E dei coach si sono dimenticati????

No di certo infatti le aziende leader citate sopra e non solo quelle hanno annualmente riconosciuto ai propri impiegati percorsi di life e business coaching focalizzati ad ottenere la migliore condizione di lavoro possibile affinché la soddisfazione del dipendente aumenti e di conseguenza la produttività dello stesso.

Spesso i manager hanno grandi skills e forte attaccamento al lavoro ma non sanno relazionarsi, mancano di leadership (qui un interessante esempio sulla leadership https://torinocoaching.com/2019/02/08/una-nuova-leadership-manageriale/), sono ipercompetitivi e vanno in burnout.

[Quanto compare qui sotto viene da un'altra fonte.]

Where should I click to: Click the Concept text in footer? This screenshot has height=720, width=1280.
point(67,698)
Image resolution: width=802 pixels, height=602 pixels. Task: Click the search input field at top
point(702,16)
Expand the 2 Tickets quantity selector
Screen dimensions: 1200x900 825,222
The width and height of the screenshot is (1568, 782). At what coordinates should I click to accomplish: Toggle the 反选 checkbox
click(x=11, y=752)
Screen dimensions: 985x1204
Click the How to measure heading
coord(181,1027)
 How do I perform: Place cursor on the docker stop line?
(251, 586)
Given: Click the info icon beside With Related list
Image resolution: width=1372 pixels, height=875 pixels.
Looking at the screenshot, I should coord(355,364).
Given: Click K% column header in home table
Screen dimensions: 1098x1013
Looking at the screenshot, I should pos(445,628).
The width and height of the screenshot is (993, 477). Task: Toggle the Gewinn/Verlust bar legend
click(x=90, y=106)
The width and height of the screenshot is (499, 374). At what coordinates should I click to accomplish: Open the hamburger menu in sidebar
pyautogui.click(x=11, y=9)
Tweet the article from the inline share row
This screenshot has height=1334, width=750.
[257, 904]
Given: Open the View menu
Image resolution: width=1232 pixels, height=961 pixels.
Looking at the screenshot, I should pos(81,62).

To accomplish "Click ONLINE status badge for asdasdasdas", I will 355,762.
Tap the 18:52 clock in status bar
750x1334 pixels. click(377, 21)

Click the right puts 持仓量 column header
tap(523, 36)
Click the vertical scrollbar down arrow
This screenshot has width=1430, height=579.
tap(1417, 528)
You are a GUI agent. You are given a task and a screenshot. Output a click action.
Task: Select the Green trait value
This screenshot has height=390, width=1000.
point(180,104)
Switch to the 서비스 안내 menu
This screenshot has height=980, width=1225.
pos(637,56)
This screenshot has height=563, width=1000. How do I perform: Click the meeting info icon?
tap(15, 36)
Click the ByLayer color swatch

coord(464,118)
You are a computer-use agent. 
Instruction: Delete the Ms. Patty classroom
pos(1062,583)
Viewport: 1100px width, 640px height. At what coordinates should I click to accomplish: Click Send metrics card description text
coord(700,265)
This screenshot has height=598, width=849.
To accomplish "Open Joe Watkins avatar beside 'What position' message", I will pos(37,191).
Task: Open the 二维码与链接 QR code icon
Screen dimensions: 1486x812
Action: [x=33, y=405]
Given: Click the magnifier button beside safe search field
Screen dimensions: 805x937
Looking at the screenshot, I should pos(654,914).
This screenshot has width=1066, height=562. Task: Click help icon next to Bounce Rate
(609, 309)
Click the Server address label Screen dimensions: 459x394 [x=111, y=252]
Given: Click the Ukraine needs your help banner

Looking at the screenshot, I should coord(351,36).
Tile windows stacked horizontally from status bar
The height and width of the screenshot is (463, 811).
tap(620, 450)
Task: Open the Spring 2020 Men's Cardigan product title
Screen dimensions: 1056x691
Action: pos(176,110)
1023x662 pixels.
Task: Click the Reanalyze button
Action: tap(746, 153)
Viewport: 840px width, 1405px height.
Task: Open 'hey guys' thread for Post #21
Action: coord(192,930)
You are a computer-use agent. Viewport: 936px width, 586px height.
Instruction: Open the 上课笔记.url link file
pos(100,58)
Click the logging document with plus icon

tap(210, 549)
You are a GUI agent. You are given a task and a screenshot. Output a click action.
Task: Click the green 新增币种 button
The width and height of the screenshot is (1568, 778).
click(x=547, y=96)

Come il coach può aiutare un imprenditore a rendere la propria azienda meglio disposta nei confronti dei propri uomini e che cosa comporta in termini di miglioramento per l’azienda e per il fatturato?

  • Migliorare lo stile di leadership garantisce al manager un’ aumento di produttività del proprio team dal 25 al 60 %
  • Aiutare nelle fasi di cambiamento riduce le tempistiche di acquisizione dei nuovi modelli di lavoro e velocizza i processi di apprendimento
  • Monitorare e accrescere le risorse nel problem solving consente di aumentare esponenzialmente l’automatizzazione dei processi di auto solving, cioè induce il lavoratore a trovare una soluzione strategica senza passare dal capo o supervisore facendo risparmiare tempo prezioso.
  • Motivare il team attraverso il giusto metodo può farne aumentare i risultati anche  del 100%.

La cosa però che più sorprende sono i costi di assumere un life coach che affianchi i team da far crescere in azienda.

Mediamente si calcola che un coach costa meno dell’1% di fatturato di un azienda a fronte di un incremento della produttività a partire dal 24% in su.

Per farla breve un imprenditore spende sempre meno 1000 per guadagnare sempre oltre 24000…..mica robetta.

Chiudo citando IL SOLE 24 ORE, le imprese straniere in Italia non conoscono la crisi, fanno quasi il 40% di fatturato in più rispetto a quelle italiane di pari settore e pur giocandosela sullo stesso terreno, con le stesse tasse e la stessa burocrazia, non chiudono anzi aumentano di fatturato.

Sarà anche perchè hanno al loro interno anche la figura del life coach che aiuta a lavorare meglio?

Noo assolutamente non c’è da prendersi questo merito.

Oggi ho fatto io il gioco: ho aperto LINKEDIN e ho cercato posti di lavoro per lifecoach in Italia e poi l’ho fatto per il mercato nordamericano.

Risultato finale 8000 a 7 per gli ammericani!